HeadlineNov 08, 2016

Today is Election Day, and across the country voters are preparing to go to the polls to cast their ballots for president, as well as for senators, congressmembers, governors, attorneys general, local sheriffs and a slew of other elected officials, as well as over 160 ballot initiatives. On Monday, both Hillary Clinton and Donald Trump finished off their final day of campaigning. Trump held rallies in Sarasota, Florida; Raleigh, North Carolina; Scranton, Pennsylvania; Manchester, New Hampshire; and, finally, in Grand Rapids, Michigan, where he railed against the outsourcing of U.S. factories.

Donald Trump: “America has lost—listen to this—70,000 factories—70,000, not 700, not 7,000—70,000 factories, since China entered the World Trade Organization, another Bill and Hillary-backed disaster. We are living through the greatest jobs theft in the history of the world. There’s never been anything like this. Our jobs are being stolen like candy from a baby. Not gonna happen anymore, folks. There are going to be consequences.”

Hillary Clinton, meanwhile, held two rallies in Pennsylvania Monday, a huge rally in Philadelphia and another in Pittsburgh, as well as rallies in Allendale, Michigan, and in Raleigh, North Carolina, where she drew a contrast between herself and Donald Trump.

Hillary Clinton: “It is a choice between division or unity, between strong, steady leadership or a loose cannon, who could risk everything. It’s a choice between an economy that works for everyone, not just those at the top. And it—it is a choice that really goes to the heart of who we are as Americans. What I saw before I came in and what I see now is a sense of potential, of joy. There is no reason, my friends, why America’s best days are not ahead of us, if we reach for them together.”
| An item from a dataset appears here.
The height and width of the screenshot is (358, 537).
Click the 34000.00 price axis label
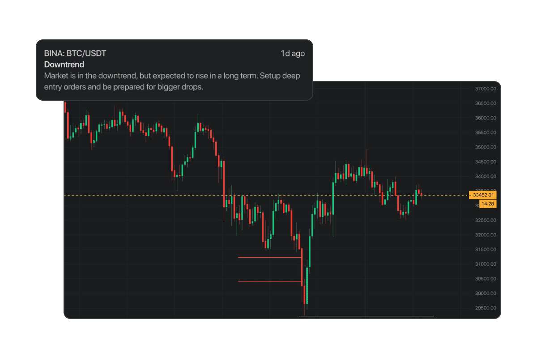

That’s Hillary Clinton at her final campaign event Monday in Raleigh, North Carolina. As voters head to the polls, Clinton has already won a tiny hamlet in New Hampshire—Dixville Notch, where the voting station opened at midnight and closed a half-hour later, after all eight votes were cast: four for Hillary Clinton, two for Donald Trump, one for Gary Johnson and a write-in vote for Mitt Romney.